Es ist schon seltsam: Da spalten und fusionieren Menschen seit Jahrzehnten Atomkerne, um Energie zu gewinnen oder sich gegenseitig möglichst bequem umzubringen – ohne genau zu wissen, was sie da eigentlich kaputt machen. Während ein Chemiker Ihnen für nahezu jede beliebige Reaktion vorrechnen kann, welches Elektron sich wie verhält und bewegt und warum, zucken Kernphysiker des Öfteren die Schultern, gefragt nach Ereignissen in ihren großen Teilchenbeschleunigern. Dort, wo Atome, Ionen und Kerne mit ungeheuren Energien aufeinanderprallen, stehen verschiedene theoretische Modelle auf dem experimentellen Prüfstand, die erklären sollen, nach welchen Regeln die Natur ihre Grundbausteine angeordnet hat.
Solange es um die Elektronenhülle geht, sind die Verhältnisse längst geklärt. Je nach gewünschter Komplexität stellen wir uns die Elektronen auf Schalen oder Orbitalen vor, die bestimmte Energiezustände repräsentieren.

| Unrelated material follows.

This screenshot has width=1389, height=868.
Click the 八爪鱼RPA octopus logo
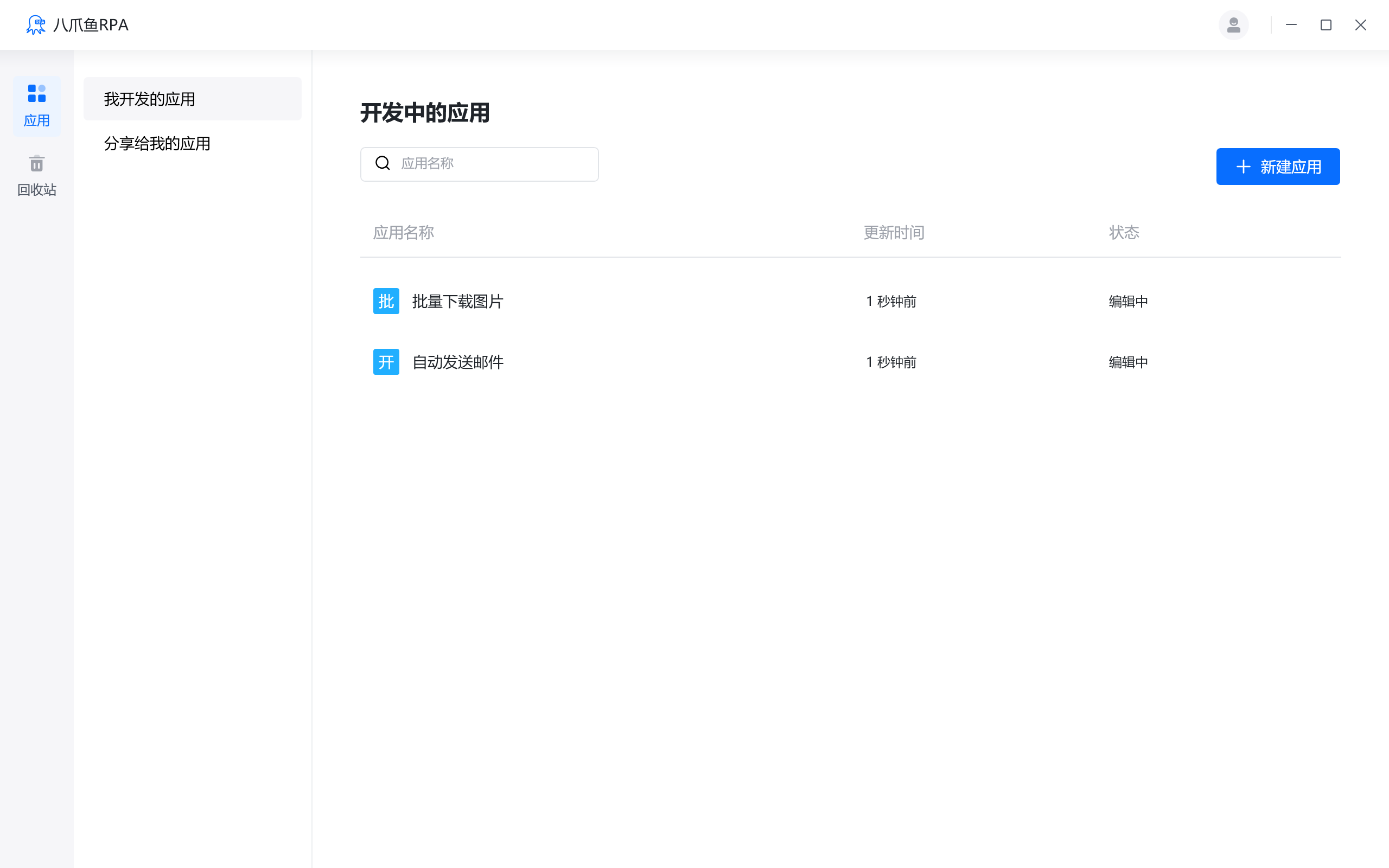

Ist so eine Schale voll besetzt, hat das Atom sein größtmögliches chemisches Glück gefunden und ist nur äußerst widerstrebend dazu zu bewegen, ein weiteres Elektron aufzunehmen oder abzugeben. Die bereits im Grundzustand bockigen Elemente bezeichnen Wissenschaftler als Edelgase: Helium, Neon, Argon, Krypton, Xenon und Radon. Ihre 2, 10, 18, 36, 54 bzw. 86 Elektronen machen alle angebrochenen Schalen voll und damit reaktionsträge – oder "edel" eben.
Ein ähnliches Prinzip könnte es auch in den Kernen der Atome geben, vermuten Physiker. Warum, so ihre Überlegung, sind nur Kerne mit ganz bestimmten Anzahlen von Neutronen und Protonen stabil, wohingegen andere radioaktiv zerfallen? Und warum scheinen manche so zufrieden mit sich zu sein, dass sie beim Beschuss mit Neutronen ein viel kleineres Ziel darstellen, als Isotope, die fast die gleiche Zusammensetzung haben, aber eben nur "fast"? Könnten auch hier "Schalen" gefüllt sein?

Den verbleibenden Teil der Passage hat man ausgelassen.